■ Source records ■
┏━━
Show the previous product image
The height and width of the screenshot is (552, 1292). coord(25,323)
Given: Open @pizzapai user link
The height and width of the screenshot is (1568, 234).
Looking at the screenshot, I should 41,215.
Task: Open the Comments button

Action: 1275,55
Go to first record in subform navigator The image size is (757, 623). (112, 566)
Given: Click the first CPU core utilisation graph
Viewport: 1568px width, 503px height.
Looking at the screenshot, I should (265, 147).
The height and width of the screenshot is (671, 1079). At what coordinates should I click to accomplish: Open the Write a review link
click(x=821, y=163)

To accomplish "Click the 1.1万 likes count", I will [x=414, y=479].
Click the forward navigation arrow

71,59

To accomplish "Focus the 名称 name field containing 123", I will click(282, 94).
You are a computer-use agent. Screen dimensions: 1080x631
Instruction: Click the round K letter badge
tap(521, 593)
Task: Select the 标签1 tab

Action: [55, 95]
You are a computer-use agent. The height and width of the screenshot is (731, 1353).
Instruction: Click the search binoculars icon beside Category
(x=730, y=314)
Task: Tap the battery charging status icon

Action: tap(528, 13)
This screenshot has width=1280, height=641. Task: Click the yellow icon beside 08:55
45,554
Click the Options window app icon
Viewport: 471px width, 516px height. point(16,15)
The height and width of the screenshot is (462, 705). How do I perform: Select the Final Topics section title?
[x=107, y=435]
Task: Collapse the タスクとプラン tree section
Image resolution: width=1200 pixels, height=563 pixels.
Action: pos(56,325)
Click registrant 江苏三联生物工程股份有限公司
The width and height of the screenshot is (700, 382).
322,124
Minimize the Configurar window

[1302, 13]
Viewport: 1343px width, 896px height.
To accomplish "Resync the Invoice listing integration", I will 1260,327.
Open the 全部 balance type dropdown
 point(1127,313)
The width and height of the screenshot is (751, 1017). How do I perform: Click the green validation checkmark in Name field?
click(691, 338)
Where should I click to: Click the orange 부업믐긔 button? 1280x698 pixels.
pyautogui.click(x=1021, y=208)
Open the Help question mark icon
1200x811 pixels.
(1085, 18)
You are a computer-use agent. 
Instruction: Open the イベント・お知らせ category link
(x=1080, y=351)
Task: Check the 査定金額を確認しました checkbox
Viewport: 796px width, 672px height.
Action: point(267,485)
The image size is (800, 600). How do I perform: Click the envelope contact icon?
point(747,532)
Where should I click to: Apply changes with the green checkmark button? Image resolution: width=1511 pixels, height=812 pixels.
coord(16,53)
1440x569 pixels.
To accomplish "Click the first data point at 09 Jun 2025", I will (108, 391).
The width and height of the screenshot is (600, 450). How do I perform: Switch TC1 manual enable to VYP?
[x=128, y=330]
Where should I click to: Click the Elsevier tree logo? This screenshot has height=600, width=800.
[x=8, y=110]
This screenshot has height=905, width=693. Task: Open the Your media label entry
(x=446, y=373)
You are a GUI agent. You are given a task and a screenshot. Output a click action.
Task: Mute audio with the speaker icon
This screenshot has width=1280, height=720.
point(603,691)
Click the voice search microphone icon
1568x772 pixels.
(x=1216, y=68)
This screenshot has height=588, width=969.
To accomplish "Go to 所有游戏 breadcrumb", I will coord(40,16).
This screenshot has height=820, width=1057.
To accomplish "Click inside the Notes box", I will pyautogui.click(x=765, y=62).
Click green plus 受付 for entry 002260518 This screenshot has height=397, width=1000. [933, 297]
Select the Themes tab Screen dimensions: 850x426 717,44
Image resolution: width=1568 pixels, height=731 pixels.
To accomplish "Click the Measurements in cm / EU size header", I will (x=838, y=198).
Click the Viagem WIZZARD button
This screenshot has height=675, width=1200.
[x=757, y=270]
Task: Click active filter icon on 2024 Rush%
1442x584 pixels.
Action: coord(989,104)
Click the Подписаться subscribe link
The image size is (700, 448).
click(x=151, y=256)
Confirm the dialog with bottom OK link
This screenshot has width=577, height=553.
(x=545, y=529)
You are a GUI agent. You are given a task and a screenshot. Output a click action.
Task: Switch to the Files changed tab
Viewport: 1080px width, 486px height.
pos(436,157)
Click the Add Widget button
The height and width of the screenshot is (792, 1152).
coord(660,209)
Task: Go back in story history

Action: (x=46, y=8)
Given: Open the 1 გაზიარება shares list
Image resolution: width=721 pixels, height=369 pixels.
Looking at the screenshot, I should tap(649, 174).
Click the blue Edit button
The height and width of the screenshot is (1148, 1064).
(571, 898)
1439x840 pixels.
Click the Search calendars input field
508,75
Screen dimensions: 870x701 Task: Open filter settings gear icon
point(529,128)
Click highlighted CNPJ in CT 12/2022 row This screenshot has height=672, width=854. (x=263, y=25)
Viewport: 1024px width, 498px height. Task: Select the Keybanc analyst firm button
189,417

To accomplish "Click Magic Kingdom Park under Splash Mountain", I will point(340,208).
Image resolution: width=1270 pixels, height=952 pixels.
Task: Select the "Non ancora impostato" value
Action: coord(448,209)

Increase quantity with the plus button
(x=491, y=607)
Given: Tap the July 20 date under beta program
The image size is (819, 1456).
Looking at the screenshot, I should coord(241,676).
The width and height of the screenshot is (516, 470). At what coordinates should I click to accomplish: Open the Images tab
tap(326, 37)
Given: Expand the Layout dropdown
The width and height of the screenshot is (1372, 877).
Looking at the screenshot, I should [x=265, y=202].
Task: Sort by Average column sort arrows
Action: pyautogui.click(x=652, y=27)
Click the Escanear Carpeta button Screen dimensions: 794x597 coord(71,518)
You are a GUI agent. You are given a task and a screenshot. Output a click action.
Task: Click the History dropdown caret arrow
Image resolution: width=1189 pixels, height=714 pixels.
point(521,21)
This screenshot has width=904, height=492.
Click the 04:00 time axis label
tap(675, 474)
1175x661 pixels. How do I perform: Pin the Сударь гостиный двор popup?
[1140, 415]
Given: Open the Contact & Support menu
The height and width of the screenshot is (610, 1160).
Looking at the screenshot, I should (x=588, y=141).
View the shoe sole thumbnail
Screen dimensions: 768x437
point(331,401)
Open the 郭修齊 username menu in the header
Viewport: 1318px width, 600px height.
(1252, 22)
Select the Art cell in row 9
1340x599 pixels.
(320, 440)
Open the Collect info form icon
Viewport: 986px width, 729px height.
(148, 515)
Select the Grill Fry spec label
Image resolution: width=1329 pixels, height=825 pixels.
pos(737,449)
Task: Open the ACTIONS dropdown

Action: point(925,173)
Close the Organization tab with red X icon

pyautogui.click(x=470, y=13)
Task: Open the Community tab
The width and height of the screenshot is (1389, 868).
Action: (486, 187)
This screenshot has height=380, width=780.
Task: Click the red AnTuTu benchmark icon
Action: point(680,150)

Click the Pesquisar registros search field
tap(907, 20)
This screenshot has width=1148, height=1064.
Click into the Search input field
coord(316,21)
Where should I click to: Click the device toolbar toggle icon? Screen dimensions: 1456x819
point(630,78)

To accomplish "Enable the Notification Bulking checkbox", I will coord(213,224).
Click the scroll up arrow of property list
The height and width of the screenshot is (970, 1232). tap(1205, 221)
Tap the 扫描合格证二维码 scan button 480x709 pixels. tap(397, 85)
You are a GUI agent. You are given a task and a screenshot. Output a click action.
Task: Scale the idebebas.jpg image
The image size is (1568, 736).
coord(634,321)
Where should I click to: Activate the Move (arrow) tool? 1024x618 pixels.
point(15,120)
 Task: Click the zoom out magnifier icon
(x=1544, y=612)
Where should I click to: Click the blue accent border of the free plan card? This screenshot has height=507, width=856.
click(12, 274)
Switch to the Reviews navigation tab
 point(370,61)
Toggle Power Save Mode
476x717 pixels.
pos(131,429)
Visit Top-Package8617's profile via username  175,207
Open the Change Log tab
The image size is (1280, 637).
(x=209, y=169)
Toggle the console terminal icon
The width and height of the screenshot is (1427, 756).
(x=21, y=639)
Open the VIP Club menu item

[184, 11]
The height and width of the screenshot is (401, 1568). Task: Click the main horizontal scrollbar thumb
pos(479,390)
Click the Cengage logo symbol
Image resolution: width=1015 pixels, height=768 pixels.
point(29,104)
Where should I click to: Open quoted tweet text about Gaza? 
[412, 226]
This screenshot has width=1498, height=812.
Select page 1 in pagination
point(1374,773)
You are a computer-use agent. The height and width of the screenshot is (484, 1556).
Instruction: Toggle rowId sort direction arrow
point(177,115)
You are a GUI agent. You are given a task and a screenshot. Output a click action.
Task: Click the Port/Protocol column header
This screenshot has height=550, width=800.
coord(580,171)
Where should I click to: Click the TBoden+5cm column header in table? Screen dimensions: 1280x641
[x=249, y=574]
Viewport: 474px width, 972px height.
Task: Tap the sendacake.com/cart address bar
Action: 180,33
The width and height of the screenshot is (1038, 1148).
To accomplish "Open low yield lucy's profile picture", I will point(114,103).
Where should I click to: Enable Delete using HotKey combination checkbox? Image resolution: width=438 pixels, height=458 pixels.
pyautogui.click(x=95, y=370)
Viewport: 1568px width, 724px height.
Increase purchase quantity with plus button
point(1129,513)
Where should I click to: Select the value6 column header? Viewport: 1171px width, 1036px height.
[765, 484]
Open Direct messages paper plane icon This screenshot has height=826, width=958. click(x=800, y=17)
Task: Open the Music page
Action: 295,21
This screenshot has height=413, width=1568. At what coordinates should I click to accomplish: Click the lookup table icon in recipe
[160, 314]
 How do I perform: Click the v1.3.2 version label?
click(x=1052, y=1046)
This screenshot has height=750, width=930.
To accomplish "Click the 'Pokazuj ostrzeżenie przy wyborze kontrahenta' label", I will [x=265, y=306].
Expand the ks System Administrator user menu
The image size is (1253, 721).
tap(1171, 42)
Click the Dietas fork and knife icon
┗━━
Please state how many lines in the entries above include the string "profile", and write only that number.

2